Jalan-Jalan ke Blue Mountains (Australia)

Ngarai Biru
Blue Mountains

TAK SEPERTI KEBANYAKAN CANYON YANG CENDERUNG GERSANG, DESTINASI “MUST SEE” DI BENUA KANGURU INI MENAWARKAN PANORAMA NGARAI BERBATU NAMUN BERATMOSFIR SEJUK
NAN RINDANG.
Dua remaja putri duduk bersantai di bebatuan. Di bawah mereka adalah tebing terjal.

TIGA PULUH MENIT awal tibanya saya di Katoomba teralihkan oleh satu porsi roti isi daging dan segelas kopi panas yang dijajakan di pintu stasiun. Saya memang butuh pengganjal perut, namun waktu selama itu sebetulnya habis demi menunggu bus nomor 686 yang katanya khusus mengangkut pengunjung ke Blue Mountains. Hawa dingin menguar, dan stasiun berdinding kayu cat kuning ini membawa pikiran saya kepada  stasiun-stasiun kayu di daerah pegunungan Austria. Klasik serta natural. Hanya saja, di Katoomba tidak ada latar gunung jangkung dengan salju abadi.

§ **TUGAS DAN LATIHAN**
**A)** Tentukan apakah setiap pernyataan ini sesuai dengan teks bacaan, lalu kutip kata-kata teks yang menjadi penentunya.
(i) Penulis menunggu bus nomor 686 di Katoomba.
(ii) Stasiun di Katoomba berdinding bata.
(iii) Katoomba memiliki latar gunung jangkung dengan salju abadi.
**B)** Jawablah pertanyaan berikut berdasarkan teks bacaan.
(i) Apa yang dijajakan di pintu stasiun Katoomba?
(ii) Di mana dua remaja putri duduk bersantai?
(iii) Stasiun-stasiun di daerah mana yang teringat oleh penulis?
**C)** Tulis ulang paragraf teks bacaan yang diawali "TIGA PULUH MENIT awal tibanya" dalam bentuk daftar tanpa menghilangkan fakta utamanya.
Data sesudah ini merupakan bahan tersendiri yang terpisah dari teks bacaan.

§ **DATA YANG DISEDIAKAN**

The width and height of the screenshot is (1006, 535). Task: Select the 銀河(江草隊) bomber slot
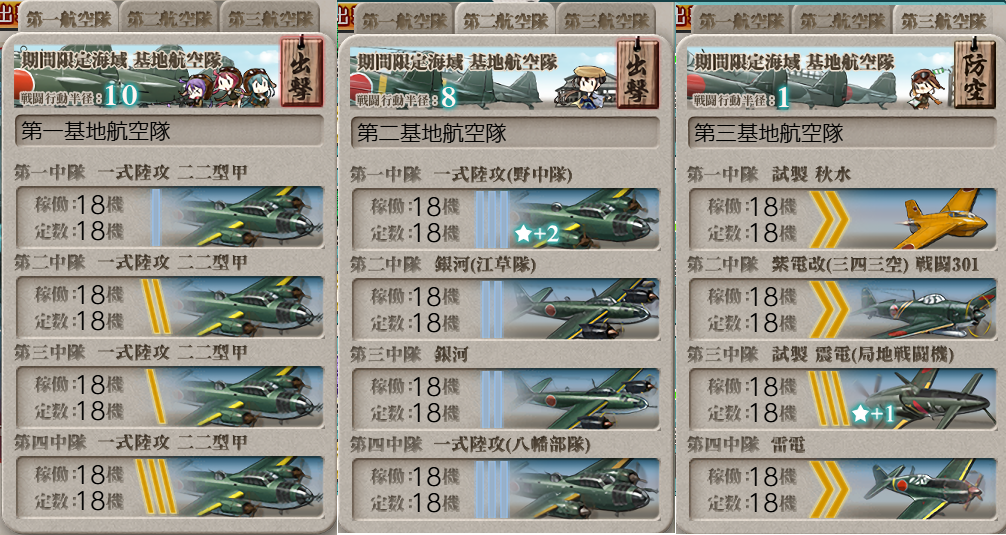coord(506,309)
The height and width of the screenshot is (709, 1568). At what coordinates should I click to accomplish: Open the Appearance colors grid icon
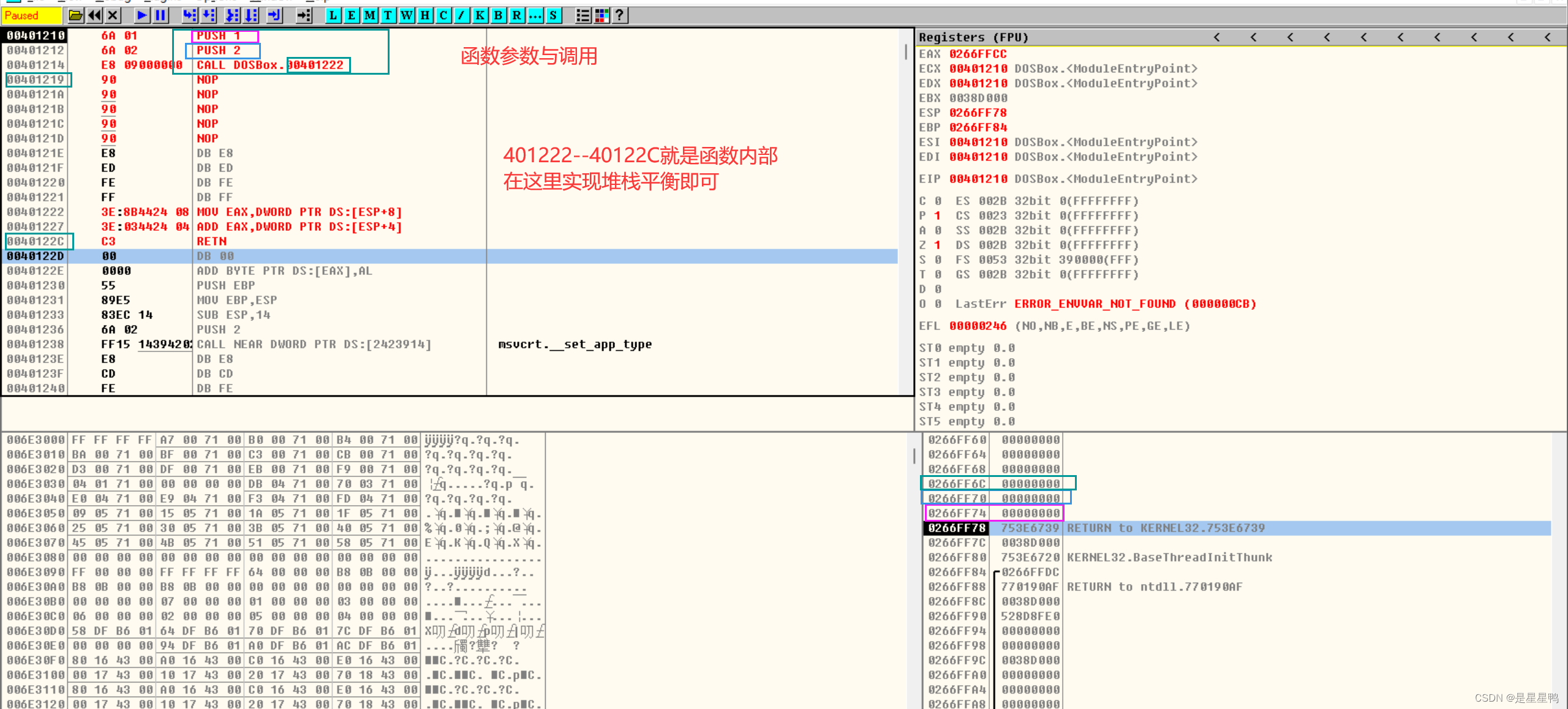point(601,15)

§ **DAFTAR JAWABAN**
**A)**
(i) Ya: "waktu selama itu sebetulnya habis demi menunggu bus nomor 686"
(ii) Tidak: "stasiun berdinding kayu cat kuning ini"
(iii) Tidak: "di Katoomba tidak ada latar gunung jangkung dengan salju abadi"

**B)**
(i) Satu porsi roti isi daging dan segelas kopi panas.
(ii) Di bebatuan.
(iii) Stasiun-stasiun kayu di daerah pegunungan Austria.

**C)**
- Tiga puluh menit pertama di Katoomba dipakai untuk menyantap roti isi daging dan kopi panas yang dijual di pintu stasiun.
- Sebenarnya waktu itu habis untuk menunggu bus nomor 686, yang katanya khusus mengangkut pengunjung ke Blue Mountains.
- Hawa dingin terasa di stasiun.
- Stasiun berdinding kayu bercat kuning itu mengingatkan penulis pada stasiun kayu di pegunungan Austria, yang klasik dan natural.
- Bedanya, Katoomba tidak memiliki latar gunung jangkung bersalju abadi.